> _Exercício proposto A_
Responda às perguntas abaixo com base na reportagem sobre o pacote econômico de Macri:
(i) Qual é o valor total do pacote econômico lançado pelo presidente argentino?
(ii) Por quantos dias o governo chegou a anunciar que o preço da gasolina seria congelado?
(iii) Quanto recuou a Bolsa de Buenos Aires desde domingo?
> _Exercício proposto B_
Transcreva o trecho da reportagem sobre o pacote econômico de Macri entre "O governo também" e "38% desde domingo.", inclusive.
> _Exercício proposto C_
De acordo com a reportagem sobre o pacote econômico de Macri, por que o congelamento do preço da gasolina ainda não entraria em vigor? Responda em até duas frases.

> _Trecho para leitura_
________________

O Estado de São Paulo, n. 45957, 15/08/2019. Internacional, p. A10

 

Contra volta do populismo kirchnerista, Macri eleva salários e dá subsídios

Luiz Raatz

15/08/2019

 

 

Estratégia. Presidente argentino anuncia pacote plano econômico de US$ 634 milhões para tentar reverter vantagem de Fernández na disputa presidencial; ele chegou a anunciar o congelamento da gasolina, mas depois o governo disse que precisa negociar com petrolíferas

O presidente argentino, Mauricio Macri, lançou ontem um pacote econômico de US$ 634 milhões para tentar reverter a vantagem do kirchnerista Alberto Fernández na disputa presidencial e aliviar os efeitos na economia real da reação negativa dos mercados à primária de domingo – vencida pelo rival. Entre as principais medidas estão gestos antes criticados por Macri e identificados com a oposição, como o aumento de subsídios e a ampliação do controle de preços.

Segundo economistas, o impacto fiscal será de 0,15 ponto porcentual no PIB e os recursos virão do contingenciamento de obras de infraestrutura. O governo chegou a anunciar que o preço da gasolina seria congelado por 90 dias, mas, 12 horas depois, deu um passo atrás e disse que a medida ainda não entraria em vigor, pois seria necessário um diálogo com as petrolíferas. “Não é um recuo definitivo, mas vamos conversar”, informou a Secretaria de Energia, acrescentando que esse congelamento deve ser realizado de acordo com as empresas.

O governo também prometeu aumentar o salário mínimo e uma restituição fiscal do imposto de renda no valor de 2 mil pesos (R$ 135) para cada argentino e um aumento do salário mínimo ainda não definido. Haverá também um reajuste na bolsa de estudos concedida para estudantes universitários e de ensino médio de baixa renda .

De acordo com economistas e analistas políticos consultados pelo Estado, o pacote deve ser paliativo. Depois da derrota por 15 pontos de diferença para Fernández no domingo, a Argentina viveu três dias complicados em consequência da reação ruim do mercado financeiro. O peso sofreu desvalorização de 20% e a Bolsa de Buenos Aires recuou 38% desde domingo.

________________

> _Dados fornecidos_
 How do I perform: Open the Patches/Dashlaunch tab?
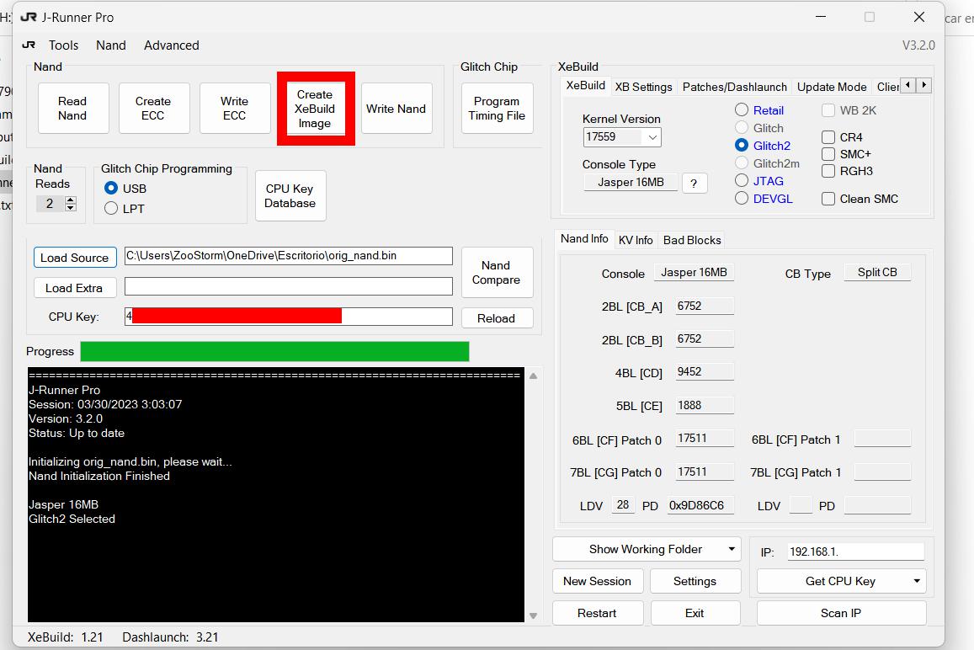(734, 87)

________________

> _Resposta A_
(i) US$ 634 milhões.
(ii) Por 90 dias.
(iii) 38%.

> _Resposta B_
O governo também prometeu aumentar o salário mínimo e uma restituição fiscal do imposto de renda no valor de 2 mil pesos (R$ 135) para cada argentino e um aumento do salário mínimo ainda não definido. Haverá também um reajuste na bolsa de estudos concedida para estudantes universitários e de ensino médio de baixa renda .

De acordo com economistas e analistas políticos consultados pelo Estado, o pacote deve ser paliativo. Depois da derrota por 15 pontos de diferença para Fernández no domingo, a Argentina viveu três dias complicados em consequência da reação ruim do mercado financeiro. O peso sofreu desvalorização de 20% e a Bolsa de Buenos Aires recuou 38% desde domingo.

> _Resposta C_
A medida ainda não entraria em vigor porque seria necessário um diálogo com as petrolíferas. A Secretaria de Energia acrescentou que o congelamento deve ser realizado de acordo com as empresas.